# [WHAT YOU SHOULD DO]
All lines in the data that hold the word "will" need copying.

*** RECORDS FOR THE TASK ***

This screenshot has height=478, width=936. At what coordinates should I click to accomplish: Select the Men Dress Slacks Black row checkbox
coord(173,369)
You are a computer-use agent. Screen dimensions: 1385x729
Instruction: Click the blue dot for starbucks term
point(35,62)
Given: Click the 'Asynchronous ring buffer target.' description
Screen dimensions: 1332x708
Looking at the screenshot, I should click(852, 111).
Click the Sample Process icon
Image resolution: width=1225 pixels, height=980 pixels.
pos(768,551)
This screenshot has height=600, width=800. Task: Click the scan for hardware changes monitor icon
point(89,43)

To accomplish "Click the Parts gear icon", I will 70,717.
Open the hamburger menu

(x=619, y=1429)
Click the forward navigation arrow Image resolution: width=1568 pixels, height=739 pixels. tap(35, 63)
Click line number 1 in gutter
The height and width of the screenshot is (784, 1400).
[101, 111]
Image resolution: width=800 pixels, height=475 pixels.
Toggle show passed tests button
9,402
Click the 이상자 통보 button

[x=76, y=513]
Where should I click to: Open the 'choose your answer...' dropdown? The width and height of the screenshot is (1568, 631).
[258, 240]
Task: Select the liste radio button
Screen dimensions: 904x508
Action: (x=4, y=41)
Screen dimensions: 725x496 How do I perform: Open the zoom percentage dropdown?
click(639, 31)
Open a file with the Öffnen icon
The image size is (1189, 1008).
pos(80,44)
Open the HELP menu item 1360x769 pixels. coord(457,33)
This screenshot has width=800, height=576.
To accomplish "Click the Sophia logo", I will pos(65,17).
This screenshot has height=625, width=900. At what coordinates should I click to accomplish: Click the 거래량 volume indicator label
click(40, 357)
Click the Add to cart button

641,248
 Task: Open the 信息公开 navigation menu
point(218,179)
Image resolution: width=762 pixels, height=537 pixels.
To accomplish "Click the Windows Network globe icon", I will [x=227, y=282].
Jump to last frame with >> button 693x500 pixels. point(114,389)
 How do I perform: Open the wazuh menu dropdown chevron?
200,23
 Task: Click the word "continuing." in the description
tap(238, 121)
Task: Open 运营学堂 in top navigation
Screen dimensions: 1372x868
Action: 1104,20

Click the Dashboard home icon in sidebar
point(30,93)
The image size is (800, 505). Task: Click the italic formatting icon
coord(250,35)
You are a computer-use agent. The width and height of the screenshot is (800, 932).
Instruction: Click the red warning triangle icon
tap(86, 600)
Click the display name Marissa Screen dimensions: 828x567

***

# [TASK RESULT]
To accomplish "Click the Parts gear icon", I will 70,717.
To accomplish "Click the Sophia logo", I will pos(65,17).
To accomplish "Click the Windows Network globe icon", I will [x=227, y=282].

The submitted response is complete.